課題の目的 =>
熊本の高校生へのいじめと自殺を扱った文章を、最後の一文に続けて書き継いでください。

抜粋した文章 =>

◇ ◇ ◇

この日、彼女は通っていた高校で、インスタグラムへの投稿による「誤解」がきっかけとなって同級生とトラブルになった。その後、「頭が痛い」と言って3時間目の休み時間に早退、帰宅後わずか一時間の間に彼女は戸棚の取っ手に縄跳びの紐を通し、縊死したのである。
知華は遺書の最後に次のように記している。
〈昨日起きたある誤解により、3の2のある一部の人たちから、「そんなことしきらん」「よー学校これるね」「もー自分のことって気づいてんじゃ?」「しねばいい」「おもしろくなってきた」など言われた。誤解なのに。その一部の人たちが、おもしろおかしく笑いながらそういうことを言っていた。とても苦しかった。解決したと思ったらその人たちがコソコソとしてる。
授業が終わったあと、友だちは去っていった。1人の子と一緒に担任の所へ行った。だれも助けてくれなかった。
もう死にたいと思った。だって死ねばいいって言われたから。
クラスのみんなが大好きだった。いつもアリガトウ〉
事件後、「熊本県いじめ防止対策審議会」が結成されて関係者に対する聞き取り調査が行われ、同級生の発言など5件をいじめと認定し、自殺との因果関係を認めた。現在、亡くなった生徒の遺族は、当時の同級生4人を相手に提訴している。

◇ ◇ ◇

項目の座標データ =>

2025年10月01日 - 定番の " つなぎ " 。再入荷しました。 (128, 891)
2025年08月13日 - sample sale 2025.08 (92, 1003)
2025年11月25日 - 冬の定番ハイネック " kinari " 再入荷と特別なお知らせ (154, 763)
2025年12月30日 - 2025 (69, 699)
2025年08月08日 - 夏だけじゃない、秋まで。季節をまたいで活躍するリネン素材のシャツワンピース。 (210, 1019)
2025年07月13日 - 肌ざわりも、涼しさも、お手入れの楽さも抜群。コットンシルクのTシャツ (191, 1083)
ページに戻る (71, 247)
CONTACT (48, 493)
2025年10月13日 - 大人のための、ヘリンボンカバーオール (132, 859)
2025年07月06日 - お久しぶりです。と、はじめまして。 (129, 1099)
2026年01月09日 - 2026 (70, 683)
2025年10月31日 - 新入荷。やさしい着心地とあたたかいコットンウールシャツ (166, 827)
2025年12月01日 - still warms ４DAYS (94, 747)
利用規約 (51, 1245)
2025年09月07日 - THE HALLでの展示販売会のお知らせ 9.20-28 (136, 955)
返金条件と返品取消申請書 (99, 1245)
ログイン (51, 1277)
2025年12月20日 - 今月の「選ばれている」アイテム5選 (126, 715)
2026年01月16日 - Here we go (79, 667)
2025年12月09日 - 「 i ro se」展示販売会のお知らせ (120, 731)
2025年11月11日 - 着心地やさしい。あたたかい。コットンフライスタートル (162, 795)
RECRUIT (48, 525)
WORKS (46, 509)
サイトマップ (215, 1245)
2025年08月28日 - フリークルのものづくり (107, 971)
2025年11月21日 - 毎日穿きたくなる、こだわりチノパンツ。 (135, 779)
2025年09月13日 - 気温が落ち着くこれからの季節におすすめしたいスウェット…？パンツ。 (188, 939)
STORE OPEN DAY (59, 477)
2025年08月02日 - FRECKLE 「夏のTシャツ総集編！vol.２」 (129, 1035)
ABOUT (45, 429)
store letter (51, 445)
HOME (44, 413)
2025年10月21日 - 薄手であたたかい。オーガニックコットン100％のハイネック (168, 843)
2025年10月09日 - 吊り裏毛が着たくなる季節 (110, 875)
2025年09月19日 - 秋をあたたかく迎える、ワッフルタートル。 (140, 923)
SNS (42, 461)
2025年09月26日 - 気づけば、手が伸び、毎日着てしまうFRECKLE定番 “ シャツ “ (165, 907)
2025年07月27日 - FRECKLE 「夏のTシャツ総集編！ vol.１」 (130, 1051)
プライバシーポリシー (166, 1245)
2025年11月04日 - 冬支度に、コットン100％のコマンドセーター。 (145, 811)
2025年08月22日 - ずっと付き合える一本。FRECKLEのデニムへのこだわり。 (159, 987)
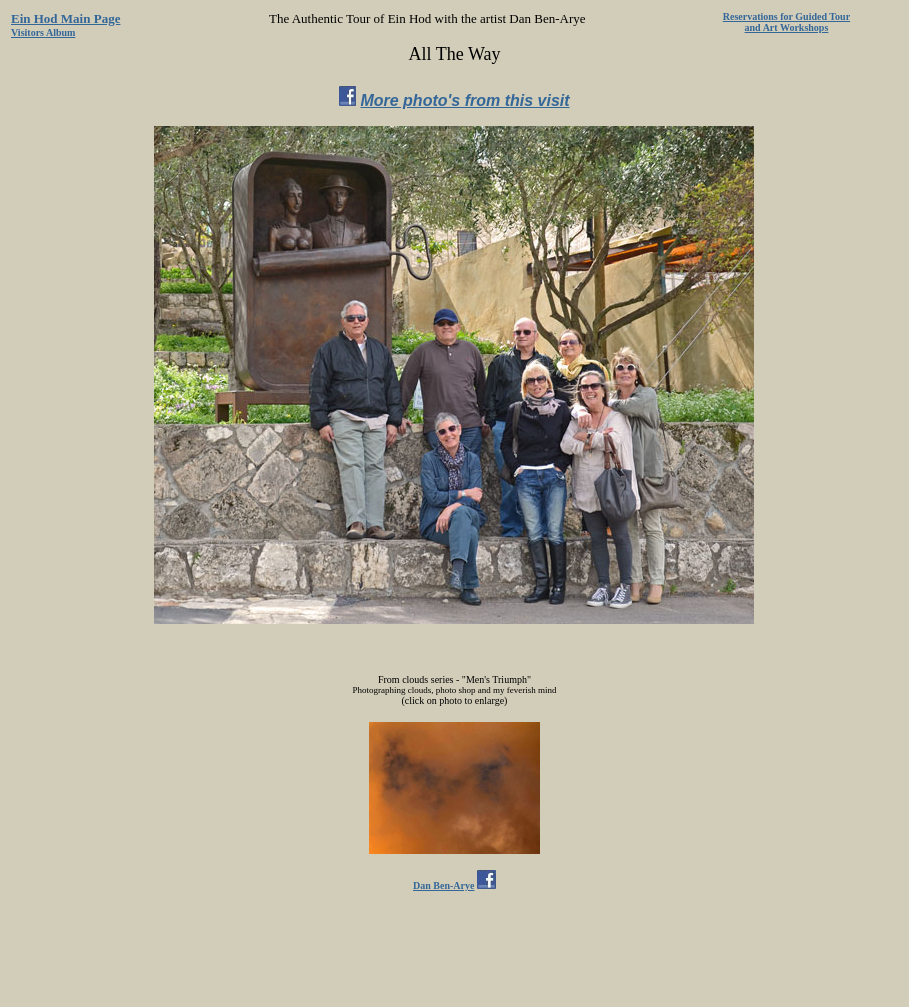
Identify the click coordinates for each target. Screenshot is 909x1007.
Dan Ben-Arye (443, 885)
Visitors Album (43, 32)
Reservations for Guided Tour (786, 16)
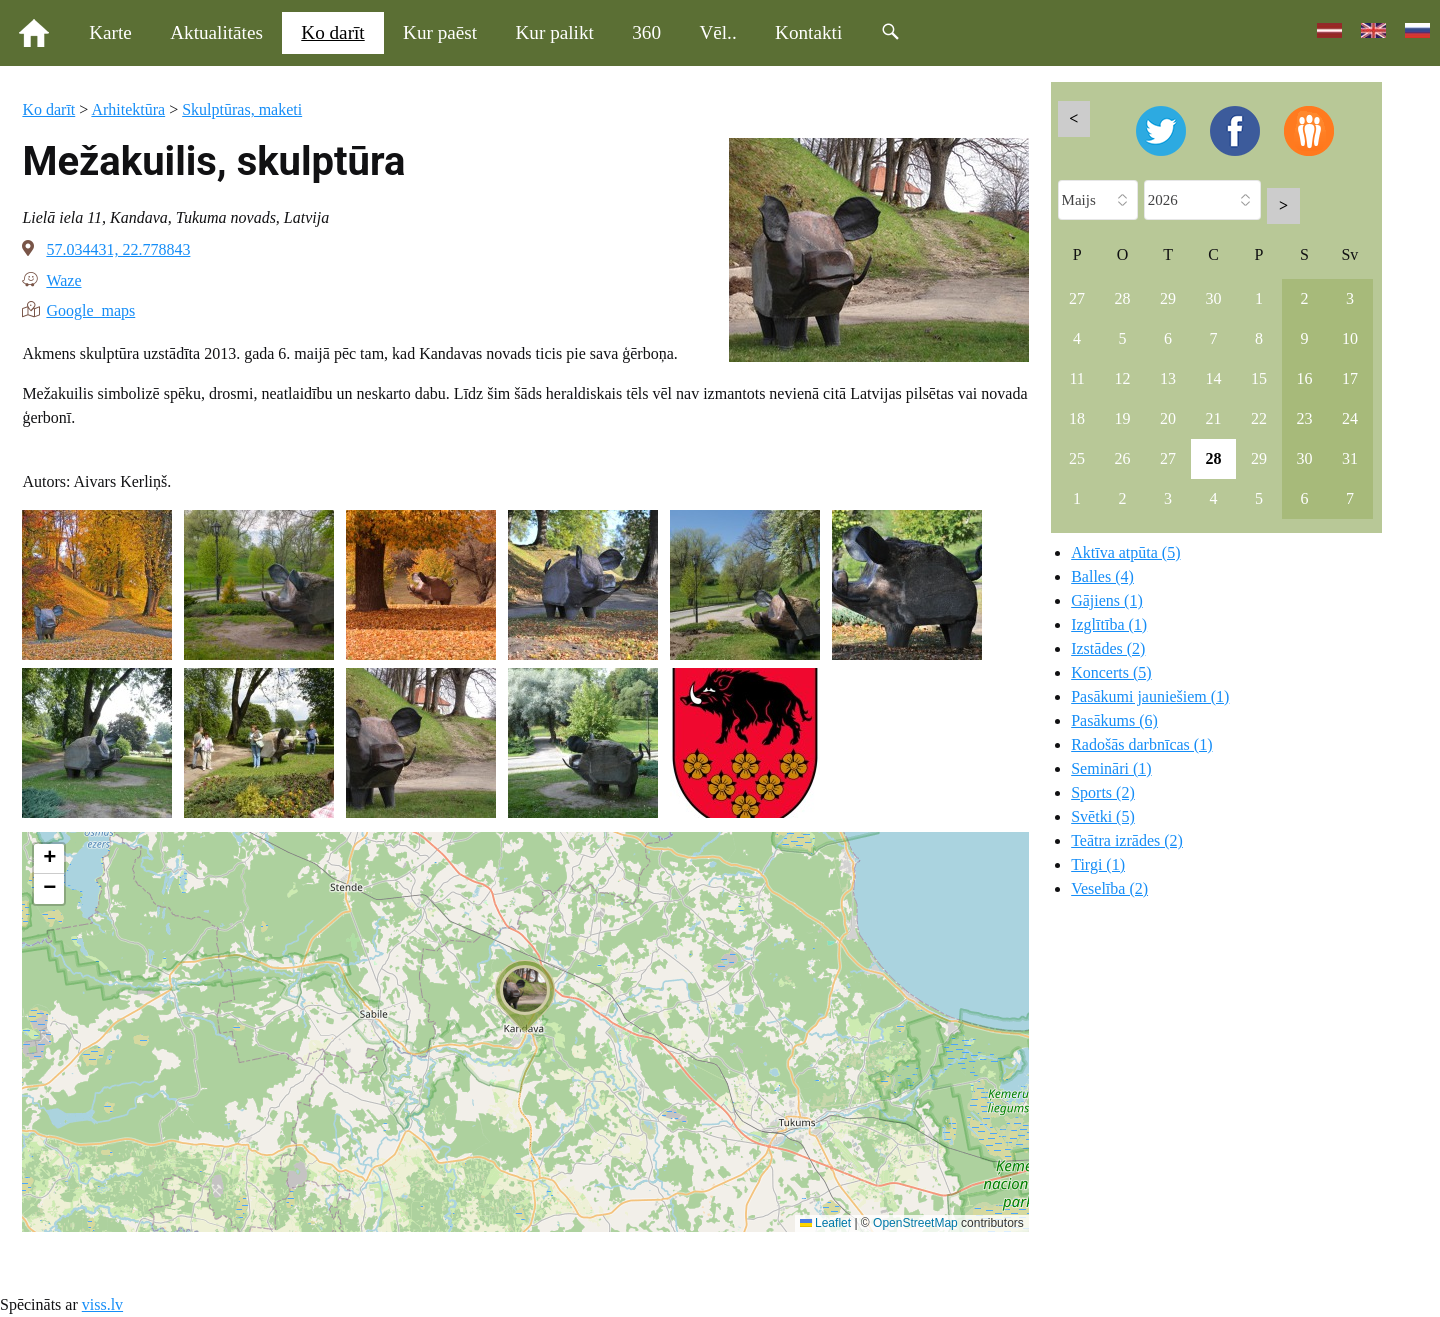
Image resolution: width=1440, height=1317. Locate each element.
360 (646, 32)
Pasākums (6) (1114, 720)
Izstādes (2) (1108, 648)
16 (1304, 378)
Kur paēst (440, 32)
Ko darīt (332, 32)
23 (1304, 418)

◇ ◇ ◇

想定される解答 =>
彼女のいう「誤解」にはどんな背景があったのだろうか。
その人間関係と言語環境をつまびらかにすることは、現代の若者たちのおかれたリアルな環境、自殺問題の本質を理解するうえでの大きな公益性があると筆者は考える。本稿の記述は、取材の過程で入手した「熊本県いじめ防止対策審議会」が作成した調査報告書や関係者取材などに基づいている。
おとなしく控えめな性格だった
深草知華が生まれ育ったのは、熊本県北部の人口5万人ほどの町だ。かつては炭鉱で栄えたが、今は産業と呼べる産業はなく、高齢化が進んでいる。
2000年、トラック運転手をする父親と、2歳年上のパート勤めの母親のもと、深草知華は長女として生まれた。海に面した母方の実家に隣接する一軒家で暮らしており、他には6歳下の弟がいる。